# Parts of the exercise:
• A. Return the ifunc patch excerpt below verbatim, between "These belong to" and "-37,7 +37,7 @@ IFUNC_SELECTOR (void)", inclusive.
• B. Pick up the ifunc patch excerpt below right after its last line and keep writing it.

# Passage shown:
◇ ◇ ◇ ◇ ◇

These belong to a different patch.

>  #define ISA_SHOULD_BUILD(isa_build_level)                              \
>    (MINIMUM_X86_ISA_LEVEL <= (isa_build_level) && IS_IN (libc))         \
>     || defined ISA_DEFAULT_IMPL
> diff --git a/sysdeps/x86_64/multiarch/ifunc-evex.h b/sysdeps/x86_64/multiarch/ifunc-evex.h
> index 856c6261f8..310cfd269f 100644
> --- a/sysdeps/x86_64/multiarch/ifunc-evex.h
> +++ b/sysdeps/x86_64/multiarch/ifunc-evex.h
> @@ -37,7 +37,7 @@ IFUNC_SELECTOR (void)
>    if (X86_ISA_CPU_FEATURE_USABLE_P (cpu_features, AVX2)
>        && X86_ISA_CPU_FEATURE_USABLE_P (cpu_features, BMI2)
>        && X86_ISA_CPU_FEATURES_ARCH_P (cpu_features,
> -                                     AVX_Fast_Unaligned_Load))

◇ ◇ ◇ ◇ ◇

# Input data:
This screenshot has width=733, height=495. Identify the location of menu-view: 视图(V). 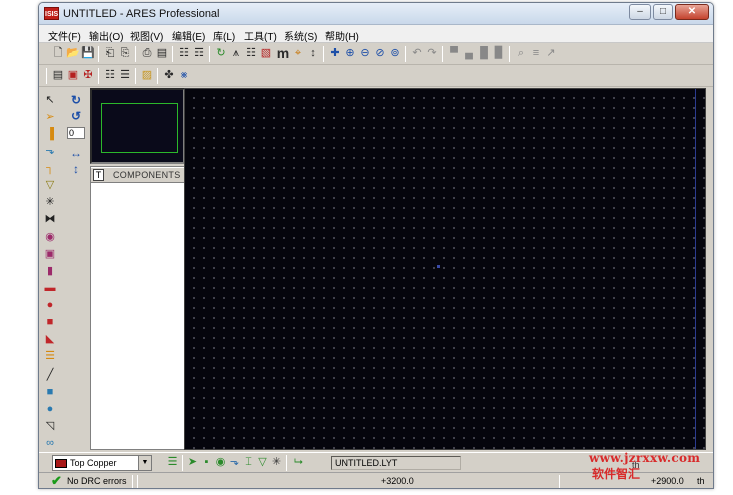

◇ ◇ ◇ ◇ ◇

# Answers below:
• A.
These belong to a different patch.

>  #define ISA_SHOULD_BUILD(isa_build_level)                              \
>    (MINIMUM_X86_ISA_LEVEL <= (isa_build_level) && IS_IN (libc))         \
>     || defined ISA_DEFAULT_IMPL
> diff --git a/sysdeps/x86_64/multiarch/ifunc-evex.h b/sysdeps/x86_64/multiarch/ifunc-evex.h
> index 856c6261f8..310cfd269f 100644
> --- a/sysdeps/x86_64/multiarch/ifunc-evex.h
> +++ b/sysdeps/x86_64/multiarch/ifunc-evex.h
> @@ -37,7 +37,7 @@ IFUNC_SELECTOR (void)

• B.
> +                                     AVX_Fast_Unaligned_Load, ))
>      {
>        if (X86_ISA_CPU_FEATURE_USABLE_P (cpu_features, AVX512VL)
>           && X86_ISA_CPU_FEATURE_USABLE_P (cpu_features, AVX512BW))
> @@ -52,7 +52,7 @@ IFUNC_SELECTOR (void)
>         return OPTIMIZE (avx2_rtm);
>
>        if (X86_ISA_CPU_FEATURES_ARCH_P (cpu_features,
> -                                      Prefer_No_VZEROUPPER))
> +                                      Prefer_No_VZEROUPPER, !))
>         return OPTIMIZE (avx2);
>      }
>
> --
> 2.34.1
>
Noah Goldstein June 24, 2022, 10:57 p.m. UTC | #2
On Fri, Jun 24, 2022 at 3:42 PM H.J. Lu <hjl.tools@gmail.com> wrote:
>
> On Fri, Jun 24, 2022 at 3:29 PM Noah Goldstein <goldstein.w.n@gmail.com> wrote:
> >
> > Add third argument to X86_ISA_CPU_FEATURES_ARCH_P macro so the runtime
> > CPU_FEATURES_ARCH_P check can be inverted if the
> > MINIMUM_X86_ISA_LEVEL is not high enough to constantly evaluate
> > the check.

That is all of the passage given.